The data below calls for an exact copy.
- - -
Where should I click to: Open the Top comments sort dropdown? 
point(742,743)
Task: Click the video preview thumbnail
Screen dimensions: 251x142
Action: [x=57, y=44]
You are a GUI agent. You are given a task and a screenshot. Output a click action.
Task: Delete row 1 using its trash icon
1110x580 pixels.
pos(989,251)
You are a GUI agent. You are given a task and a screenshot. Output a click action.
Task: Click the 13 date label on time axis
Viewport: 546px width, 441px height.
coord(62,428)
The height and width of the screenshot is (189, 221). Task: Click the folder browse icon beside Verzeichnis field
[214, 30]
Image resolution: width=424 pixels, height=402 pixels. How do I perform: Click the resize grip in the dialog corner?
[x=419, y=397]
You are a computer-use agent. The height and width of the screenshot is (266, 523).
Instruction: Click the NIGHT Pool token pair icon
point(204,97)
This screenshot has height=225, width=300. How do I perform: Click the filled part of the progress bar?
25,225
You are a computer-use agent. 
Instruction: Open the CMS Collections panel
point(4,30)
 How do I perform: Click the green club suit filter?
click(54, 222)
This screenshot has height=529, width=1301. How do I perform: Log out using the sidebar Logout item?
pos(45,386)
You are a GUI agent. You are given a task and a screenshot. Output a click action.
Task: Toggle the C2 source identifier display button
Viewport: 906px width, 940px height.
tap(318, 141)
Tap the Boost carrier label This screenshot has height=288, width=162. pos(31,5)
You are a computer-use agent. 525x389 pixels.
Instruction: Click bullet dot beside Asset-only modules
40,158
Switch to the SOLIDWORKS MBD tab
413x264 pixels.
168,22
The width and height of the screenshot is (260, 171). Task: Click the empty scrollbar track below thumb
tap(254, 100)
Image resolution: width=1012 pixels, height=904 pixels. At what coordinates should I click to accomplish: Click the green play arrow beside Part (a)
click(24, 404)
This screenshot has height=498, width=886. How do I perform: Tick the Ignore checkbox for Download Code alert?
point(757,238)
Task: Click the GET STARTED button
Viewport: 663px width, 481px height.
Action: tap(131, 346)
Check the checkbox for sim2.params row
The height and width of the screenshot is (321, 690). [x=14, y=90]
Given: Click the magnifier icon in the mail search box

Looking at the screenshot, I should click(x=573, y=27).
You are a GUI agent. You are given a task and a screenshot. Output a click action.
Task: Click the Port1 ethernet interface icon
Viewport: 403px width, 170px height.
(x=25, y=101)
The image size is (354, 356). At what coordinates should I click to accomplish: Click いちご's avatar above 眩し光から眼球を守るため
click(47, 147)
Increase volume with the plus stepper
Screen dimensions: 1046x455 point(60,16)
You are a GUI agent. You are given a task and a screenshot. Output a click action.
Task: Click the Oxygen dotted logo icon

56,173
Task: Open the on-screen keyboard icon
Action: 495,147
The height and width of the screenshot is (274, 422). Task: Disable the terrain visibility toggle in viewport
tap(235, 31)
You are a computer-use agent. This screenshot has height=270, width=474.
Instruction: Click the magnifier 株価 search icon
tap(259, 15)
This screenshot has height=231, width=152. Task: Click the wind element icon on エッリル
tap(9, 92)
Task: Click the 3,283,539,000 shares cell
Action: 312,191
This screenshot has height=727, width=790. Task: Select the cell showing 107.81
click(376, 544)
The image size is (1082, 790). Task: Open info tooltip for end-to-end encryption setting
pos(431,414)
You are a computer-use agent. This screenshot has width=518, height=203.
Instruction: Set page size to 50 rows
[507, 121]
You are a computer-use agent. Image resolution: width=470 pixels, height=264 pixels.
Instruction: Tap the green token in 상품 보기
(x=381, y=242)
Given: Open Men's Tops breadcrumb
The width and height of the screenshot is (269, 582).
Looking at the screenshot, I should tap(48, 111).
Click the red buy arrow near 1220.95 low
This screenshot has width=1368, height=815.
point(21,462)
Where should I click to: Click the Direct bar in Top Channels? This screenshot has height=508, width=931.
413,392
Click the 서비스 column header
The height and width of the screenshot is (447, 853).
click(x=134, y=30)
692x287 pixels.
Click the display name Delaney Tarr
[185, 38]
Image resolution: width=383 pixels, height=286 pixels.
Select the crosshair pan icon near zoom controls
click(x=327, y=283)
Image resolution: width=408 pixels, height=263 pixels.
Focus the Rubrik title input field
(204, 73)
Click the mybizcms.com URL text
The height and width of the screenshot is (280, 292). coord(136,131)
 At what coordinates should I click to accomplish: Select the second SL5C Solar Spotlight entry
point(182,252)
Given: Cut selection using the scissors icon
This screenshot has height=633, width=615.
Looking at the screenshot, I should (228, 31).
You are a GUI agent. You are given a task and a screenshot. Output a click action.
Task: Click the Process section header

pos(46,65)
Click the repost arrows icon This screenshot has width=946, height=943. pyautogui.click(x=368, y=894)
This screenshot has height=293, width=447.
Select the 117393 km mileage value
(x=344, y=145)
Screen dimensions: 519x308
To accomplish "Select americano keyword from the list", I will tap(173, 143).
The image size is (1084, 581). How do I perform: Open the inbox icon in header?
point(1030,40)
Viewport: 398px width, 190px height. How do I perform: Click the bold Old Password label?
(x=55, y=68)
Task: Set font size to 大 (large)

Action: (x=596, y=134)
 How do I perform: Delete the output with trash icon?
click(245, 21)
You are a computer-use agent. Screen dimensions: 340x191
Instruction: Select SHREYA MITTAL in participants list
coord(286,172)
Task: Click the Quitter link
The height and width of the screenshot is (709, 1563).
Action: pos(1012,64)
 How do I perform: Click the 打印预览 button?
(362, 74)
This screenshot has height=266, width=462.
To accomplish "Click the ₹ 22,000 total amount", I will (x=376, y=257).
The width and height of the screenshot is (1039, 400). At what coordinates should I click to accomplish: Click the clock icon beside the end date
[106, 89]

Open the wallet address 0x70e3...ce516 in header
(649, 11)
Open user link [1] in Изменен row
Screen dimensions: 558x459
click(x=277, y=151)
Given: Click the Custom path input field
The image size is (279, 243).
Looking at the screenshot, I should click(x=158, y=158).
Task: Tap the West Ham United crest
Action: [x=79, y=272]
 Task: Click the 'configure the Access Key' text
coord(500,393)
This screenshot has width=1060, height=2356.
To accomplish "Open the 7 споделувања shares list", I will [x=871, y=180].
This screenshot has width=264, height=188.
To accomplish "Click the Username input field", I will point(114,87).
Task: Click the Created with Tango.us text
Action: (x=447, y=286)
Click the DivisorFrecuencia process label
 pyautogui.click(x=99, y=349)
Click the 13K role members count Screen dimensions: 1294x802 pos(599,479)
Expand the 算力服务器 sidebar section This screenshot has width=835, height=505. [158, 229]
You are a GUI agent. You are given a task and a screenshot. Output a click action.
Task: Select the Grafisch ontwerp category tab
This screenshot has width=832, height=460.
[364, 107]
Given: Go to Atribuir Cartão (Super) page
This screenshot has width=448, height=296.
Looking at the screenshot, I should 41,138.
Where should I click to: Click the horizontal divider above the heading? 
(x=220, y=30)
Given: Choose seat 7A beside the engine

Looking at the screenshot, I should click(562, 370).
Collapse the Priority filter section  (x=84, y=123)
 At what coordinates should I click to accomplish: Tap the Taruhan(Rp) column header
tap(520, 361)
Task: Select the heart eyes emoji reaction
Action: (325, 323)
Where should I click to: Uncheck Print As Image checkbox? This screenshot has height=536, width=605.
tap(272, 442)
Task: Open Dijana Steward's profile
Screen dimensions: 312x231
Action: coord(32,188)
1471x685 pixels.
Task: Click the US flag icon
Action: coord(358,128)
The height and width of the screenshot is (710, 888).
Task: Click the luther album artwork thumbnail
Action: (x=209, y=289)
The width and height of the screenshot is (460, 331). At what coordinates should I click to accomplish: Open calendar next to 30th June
- - -
SOLUTION FOR THIS EXERCISE:
Where should I click to: Open the Top comments sort dropdown? 
point(742,743)
Task: Click the video preview thumbnail
Screen dimensions: 251x142
Action: [x=57, y=44]
You are a GUI agent. You are given a task and a screenshot. Output a click action.
Task: Delete row 1 using its trash icon
1110x580 pixels.
pos(989,251)
You are a GUI agent. You are given a task and a screenshot. Output a click action.
Task: Click the 13 date label on time axis
Viewport: 546px width, 441px height.
coord(62,428)
The height and width of the screenshot is (189, 221). Task: Click the folder browse icon beside Verzeichnis field
[214, 30]
Image resolution: width=424 pixels, height=402 pixels. How do I perform: Click the resize grip in the dialog corner?
[x=419, y=397]
You are a computer-use agent. The height and width of the screenshot is (266, 523).
Instruction: Click the NIGHT Pool token pair icon
point(204,97)
This screenshot has height=225, width=300. How do I perform: Click the filled part of the progress bar?
25,225
You are a computer-use agent. 
Instruction: Open the CMS Collections panel
point(4,30)
 How do I perform: Click the green club suit filter?
click(54, 222)
This screenshot has height=529, width=1301. How do I perform: Log out using the sidebar Logout item?
pos(45,386)
You are a GUI agent. You are given a task and a screenshot. Output a click action.
Task: Toggle the C2 source identifier display button
Viewport: 906px width, 940px height.
tap(318, 141)
Tap the Boost carrier label This screenshot has height=288, width=162. pos(31,5)
You are a computer-use agent. 525x389 pixels.
Instruction: Click bullet dot beside Asset-only modules
40,158
Switch to the SOLIDWORKS MBD tab
413x264 pixels.
168,22
The width and height of the screenshot is (260, 171). Task: Click the empty scrollbar track below thumb
tap(254, 100)
Image resolution: width=1012 pixels, height=904 pixels. At what coordinates should I click to accomplish: Click the green play arrow beside Part (a)
click(24, 404)
This screenshot has height=498, width=886. How do I perform: Tick the Ignore checkbox for Download Code alert?
point(757,238)
Task: Click the GET STARTED button
Viewport: 663px width, 481px height.
Action: tap(131, 346)
Check the checkbox for sim2.params row
The height and width of the screenshot is (321, 690). [x=14, y=90]
Given: Click the magnifier icon in the mail search box

Looking at the screenshot, I should click(x=573, y=27).
You are a GUI agent. You are given a task and a screenshot. Output a click action.
Task: Click the Port1 ethernet interface icon
Viewport: 403px width, 170px height.
(x=25, y=101)
The image size is (354, 356). At what coordinates should I click to accomplish: Click いちご's avatar above 眩し光から眼球を守るため
click(47, 147)
Increase volume with the plus stepper
Screen dimensions: 1046x455 point(60,16)
You are a GUI agent. You are given a task and a screenshot. Output a click action.
Task: Click the Oxygen dotted logo icon

56,173
Task: Open the on-screen keyboard icon
Action: 495,147
The height and width of the screenshot is (274, 422). Task: Disable the terrain visibility toggle in viewport
tap(235, 31)
You are a computer-use agent. This screenshot has height=270, width=474.
Instruction: Click the magnifier 株価 search icon
tap(259, 15)
This screenshot has height=231, width=152. Task: Click the wind element icon on エッリル
tap(9, 92)
Task: Click the 3,283,539,000 shares cell
Action: 312,191
This screenshot has height=727, width=790. Task: Select the cell showing 107.81
click(376, 544)
The image size is (1082, 790). Task: Open info tooltip for end-to-end encryption setting
pos(431,414)
You are a computer-use agent. This screenshot has width=518, height=203.
Instruction: Set page size to 50 rows
[507, 121]
You are a computer-use agent. Image resolution: width=470 pixels, height=264 pixels.
Instruction: Tap the green token in 상품 보기
(x=381, y=242)
Given: Open Men's Tops breadcrumb
The width and height of the screenshot is (269, 582).
Looking at the screenshot, I should tap(48, 111).
Click the red buy arrow near 1220.95 low
This screenshot has width=1368, height=815.
point(21,462)
Where should I click to: Click the Direct bar in Top Channels? This screenshot has height=508, width=931.
413,392
Click the 서비스 column header
The height and width of the screenshot is (447, 853).
click(x=134, y=30)
692x287 pixels.
Click the display name Delaney Tarr
[185, 38]
Image resolution: width=383 pixels, height=286 pixels.
Select the crosshair pan icon near zoom controls
click(x=327, y=283)
Image resolution: width=408 pixels, height=263 pixels.
Focus the Rubrik title input field
(204, 73)
Click the mybizcms.com URL text
The height and width of the screenshot is (280, 292). coord(136,131)
 At what coordinates should I click to accomplish: Select the second SL5C Solar Spotlight entry
point(182,252)
Given: Cut selection using the scissors icon
This screenshot has height=633, width=615.
Looking at the screenshot, I should (228, 31).
You are a GUI agent. You are given a task and a screenshot. Output a click action.
Task: Click the Process section header

pos(46,65)
Click the repost arrows icon This screenshot has width=946, height=943. pyautogui.click(x=368, y=894)
This screenshot has height=293, width=447.
Select the 117393 km mileage value
(x=344, y=145)
Screen dimensions: 519x308
To accomplish "Select americano keyword from the list", I will tap(173, 143).
The image size is (1084, 581). How do I perform: Open the inbox icon in header?
point(1030,40)
Viewport: 398px width, 190px height. How do I perform: Click the bold Old Password label?
(x=55, y=68)
Task: Set font size to 大 (large)

Action: (x=596, y=134)
 How do I perform: Delete the output with trash icon?
click(245, 21)
You are a computer-use agent. Screen dimensions: 340x191
Instruction: Select SHREYA MITTAL in participants list
coord(286,172)
Task: Click the Quitter link
The height and width of the screenshot is (709, 1563).
Action: pos(1012,64)
 How do I perform: Click the 打印预览 button?
(362, 74)
This screenshot has height=266, width=462.
To accomplish "Click the ₹ 22,000 total amount", I will (x=376, y=257).
The width and height of the screenshot is (1039, 400). At what coordinates should I click to accomplish: Click the clock icon beside the end date
[106, 89]

Open the wallet address 0x70e3...ce516 in header
(649, 11)
Open user link [1] in Изменен row
Screen dimensions: 558x459
click(x=277, y=151)
Given: Click the Custom path input field
The image size is (279, 243).
Looking at the screenshot, I should click(x=158, y=158).
Task: Tap the West Ham United crest
Action: [x=79, y=272]
 Task: Click the 'configure the Access Key' text
coord(500,393)
This screenshot has width=1060, height=2356.
To accomplish "Open the 7 споделувања shares list", I will [x=871, y=180].
This screenshot has width=264, height=188.
To accomplish "Click the Username input field", I will point(114,87).
Task: Click the Created with Tango.us text
Action: (x=447, y=286)
Click the DivisorFrecuencia process label
 pyautogui.click(x=99, y=349)
Click the 13K role members count Screen dimensions: 1294x802 pos(599,479)
Expand the 算力服务器 sidebar section This screenshot has width=835, height=505. [158, 229]
You are a GUI agent. You are given a task and a screenshot. Output a click action.
Task: Select the Grafisch ontwerp category tab
This screenshot has width=832, height=460.
[364, 107]
Given: Go to Atribuir Cartão (Super) page
This screenshot has width=448, height=296.
Looking at the screenshot, I should 41,138.
Where should I click to: Click the horizontal divider above the heading? 
(x=220, y=30)
Given: Choose seat 7A beside the engine

Looking at the screenshot, I should click(562, 370).
Collapse the Priority filter section  (x=84, y=123)
 At what coordinates should I click to accomplish: Tap the Taruhan(Rp) column header
tap(520, 361)
Task: Select the heart eyes emoji reaction
Action: (325, 323)
Where should I click to: Uncheck Print As Image checkbox? This screenshot has height=536, width=605.
tap(272, 442)
Task: Open Dijana Steward's profile
Screen dimensions: 312x231
Action: coord(32,188)
1471x685 pixels.
Task: Click the US flag icon
Action: coord(358,128)
The height and width of the screenshot is (710, 888).
Task: Click the luther album artwork thumbnail
Action: (x=209, y=289)
The width and height of the screenshot is (460, 331). At what coordinates should I click to accomplish: Open calendar next to 30th June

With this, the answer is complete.